◆ **Required task**
Copy the material below verbatim, line for line.

◆ **Provided data**
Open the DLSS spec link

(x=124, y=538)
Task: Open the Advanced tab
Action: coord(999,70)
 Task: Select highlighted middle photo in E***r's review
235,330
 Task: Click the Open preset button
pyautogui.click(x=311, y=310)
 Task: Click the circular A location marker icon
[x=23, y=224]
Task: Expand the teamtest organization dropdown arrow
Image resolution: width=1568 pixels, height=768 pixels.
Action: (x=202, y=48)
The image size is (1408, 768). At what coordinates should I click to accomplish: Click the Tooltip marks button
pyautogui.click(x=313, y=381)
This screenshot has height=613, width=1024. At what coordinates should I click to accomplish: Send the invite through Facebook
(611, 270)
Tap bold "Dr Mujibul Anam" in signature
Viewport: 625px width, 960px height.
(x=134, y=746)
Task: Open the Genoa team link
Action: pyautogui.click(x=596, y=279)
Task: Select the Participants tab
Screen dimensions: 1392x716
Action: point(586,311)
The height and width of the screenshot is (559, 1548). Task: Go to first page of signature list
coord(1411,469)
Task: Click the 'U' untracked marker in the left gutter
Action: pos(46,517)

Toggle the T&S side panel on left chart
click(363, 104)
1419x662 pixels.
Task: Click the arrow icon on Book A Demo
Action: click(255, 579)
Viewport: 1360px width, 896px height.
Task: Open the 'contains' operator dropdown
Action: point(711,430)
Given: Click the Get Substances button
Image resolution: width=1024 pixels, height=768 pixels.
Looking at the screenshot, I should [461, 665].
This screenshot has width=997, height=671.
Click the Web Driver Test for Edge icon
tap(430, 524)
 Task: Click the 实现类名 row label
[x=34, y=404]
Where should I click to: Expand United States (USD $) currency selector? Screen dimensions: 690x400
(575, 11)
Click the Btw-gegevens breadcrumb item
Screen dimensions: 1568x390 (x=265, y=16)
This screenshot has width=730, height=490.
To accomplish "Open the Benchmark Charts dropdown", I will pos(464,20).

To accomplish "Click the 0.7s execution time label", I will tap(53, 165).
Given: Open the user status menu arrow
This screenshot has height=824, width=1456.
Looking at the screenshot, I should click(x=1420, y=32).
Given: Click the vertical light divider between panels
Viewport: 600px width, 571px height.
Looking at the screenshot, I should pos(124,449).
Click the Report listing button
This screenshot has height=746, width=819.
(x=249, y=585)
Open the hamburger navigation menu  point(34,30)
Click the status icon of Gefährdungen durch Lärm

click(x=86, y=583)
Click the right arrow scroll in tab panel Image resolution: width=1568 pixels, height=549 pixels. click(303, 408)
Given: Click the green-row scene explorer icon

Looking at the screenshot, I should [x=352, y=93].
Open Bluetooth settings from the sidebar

◆ **Answer to the exercise**
Open the DLSS spec link

(x=124, y=538)
Task: Open the Advanced tab
Action: coord(999,70)
 Task: Select highlighted middle photo in E***r's review
235,330
 Task: Click the Open preset button
pyautogui.click(x=311, y=310)
 Task: Click the circular A location marker icon
[x=23, y=224]
Task: Expand the teamtest organization dropdown arrow
Image resolution: width=1568 pixels, height=768 pixels.
Action: (x=202, y=48)
The image size is (1408, 768). At what coordinates should I click to accomplish: Click the Tooltip marks button
pyautogui.click(x=313, y=381)
This screenshot has height=613, width=1024. At what coordinates should I click to accomplish: Send the invite through Facebook
(611, 270)
Tap bold "Dr Mujibul Anam" in signature
Viewport: 625px width, 960px height.
(x=134, y=746)
Task: Open the Genoa team link
Action: pyautogui.click(x=596, y=279)
Task: Select the Participants tab
Screen dimensions: 1392x716
Action: point(586,311)
The height and width of the screenshot is (559, 1548). Task: Go to first page of signature list
coord(1411,469)
Task: Click the 'U' untracked marker in the left gutter
Action: pos(46,517)

Toggle the T&S side panel on left chart
click(363, 104)
1419x662 pixels.
Task: Click the arrow icon on Book A Demo
Action: click(255, 579)
Viewport: 1360px width, 896px height.
Task: Open the 'contains' operator dropdown
Action: point(711,430)
Given: Click the Get Substances button
Image resolution: width=1024 pixels, height=768 pixels.
Looking at the screenshot, I should [461, 665].
This screenshot has width=997, height=671.
Click the Web Driver Test for Edge icon
tap(430, 524)
 Task: Click the 实现类名 row label
[x=34, y=404]
Where should I click to: Expand United States (USD $) currency selector? Screen dimensions: 690x400
(575, 11)
Click the Btw-gegevens breadcrumb item
Screen dimensions: 1568x390 (x=265, y=16)
This screenshot has width=730, height=490.
To accomplish "Open the Benchmark Charts dropdown", I will pos(464,20).

To accomplish "Click the 0.7s execution time label", I will tap(53, 165).
Given: Open the user status menu arrow
This screenshot has height=824, width=1456.
Looking at the screenshot, I should click(x=1420, y=32).
Given: Click the vertical light divider between panels
Viewport: 600px width, 571px height.
Looking at the screenshot, I should pos(124,449).
Click the Report listing button
This screenshot has height=746, width=819.
(x=249, y=585)
Open the hamburger navigation menu  point(34,30)
Click the status icon of Gefährdungen durch Lärm

click(x=86, y=583)
Click the right arrow scroll in tab panel Image resolution: width=1568 pixels, height=549 pixels. click(303, 408)
Given: Click the green-row scene explorer icon

Looking at the screenshot, I should [x=352, y=93].
Open Bluetooth settings from the sidebar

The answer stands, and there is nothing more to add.